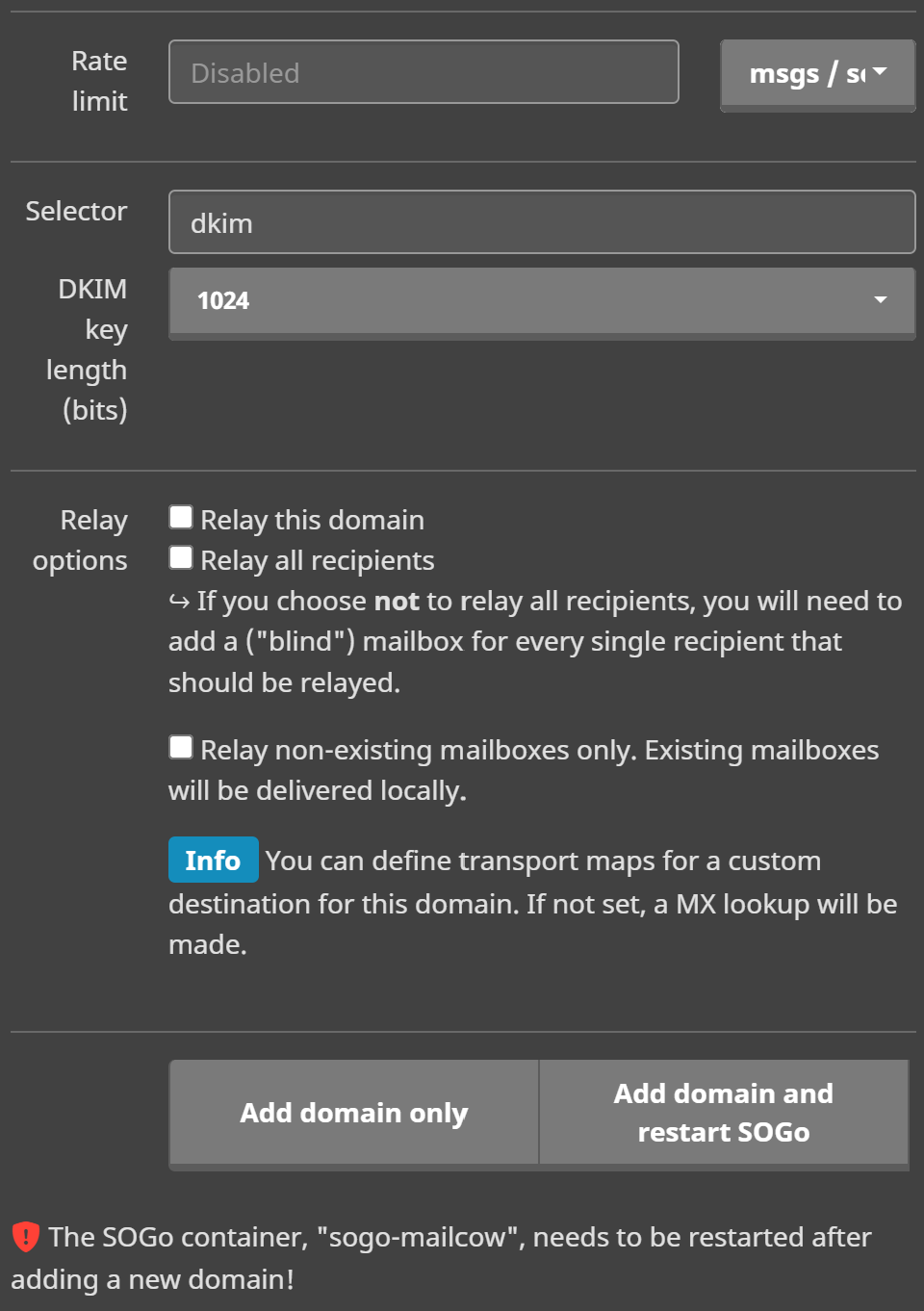Click the caret arrow in DKIM key length
This screenshot has height=1311, width=924.
coord(880,300)
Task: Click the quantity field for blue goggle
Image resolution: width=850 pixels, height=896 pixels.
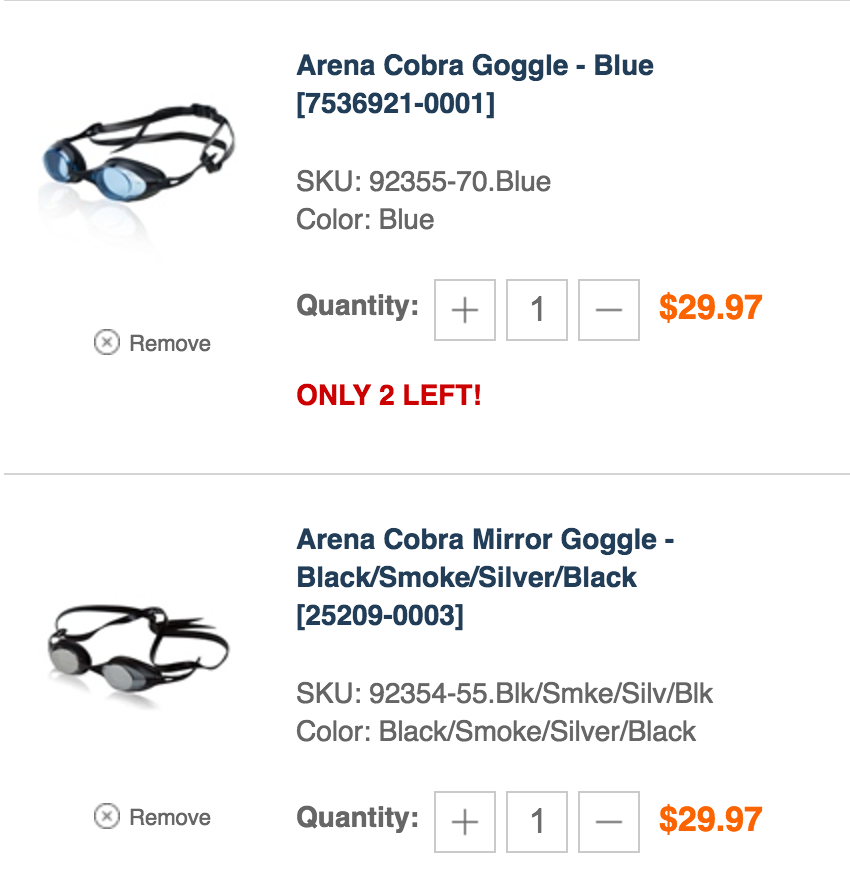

_____

The line that contains "Task: Click the" opens the part to copy, and the last line of the records closes it; set down those lines exactly, pictures excluded.

Task: Click the quantity field for blue goggle
Image resolution: width=850 pixels, height=896 pixels.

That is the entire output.